Saved data entries
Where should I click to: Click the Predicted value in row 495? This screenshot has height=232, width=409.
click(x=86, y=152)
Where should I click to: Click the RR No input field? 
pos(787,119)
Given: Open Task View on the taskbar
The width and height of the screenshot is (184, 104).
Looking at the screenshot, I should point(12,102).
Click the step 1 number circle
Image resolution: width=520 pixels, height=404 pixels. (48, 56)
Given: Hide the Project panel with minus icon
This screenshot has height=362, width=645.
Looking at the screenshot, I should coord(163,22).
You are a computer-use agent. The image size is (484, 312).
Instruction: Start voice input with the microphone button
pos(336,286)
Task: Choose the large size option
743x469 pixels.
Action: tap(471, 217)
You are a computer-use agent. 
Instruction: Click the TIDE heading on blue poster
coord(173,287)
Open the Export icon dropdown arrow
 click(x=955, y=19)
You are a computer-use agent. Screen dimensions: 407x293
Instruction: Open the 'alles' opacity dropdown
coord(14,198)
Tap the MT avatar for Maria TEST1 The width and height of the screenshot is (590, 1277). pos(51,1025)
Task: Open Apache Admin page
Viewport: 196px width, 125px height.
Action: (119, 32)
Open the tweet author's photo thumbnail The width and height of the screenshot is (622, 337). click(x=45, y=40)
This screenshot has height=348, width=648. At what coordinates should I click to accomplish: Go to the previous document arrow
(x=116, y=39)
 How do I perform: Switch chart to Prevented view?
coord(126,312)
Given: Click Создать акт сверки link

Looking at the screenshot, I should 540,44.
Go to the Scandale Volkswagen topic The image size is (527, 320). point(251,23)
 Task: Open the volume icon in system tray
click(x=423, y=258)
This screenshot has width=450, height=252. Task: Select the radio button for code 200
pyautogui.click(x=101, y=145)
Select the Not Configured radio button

■ WORK REQUEST
Go through the entries and copy each line holding the string "computer".

■ SOLUTION
You are a computer-use agent. The image size is (484, 312).
You are a computer-use agent. 
You are a computer-use agent. Screen dimensions: 407x293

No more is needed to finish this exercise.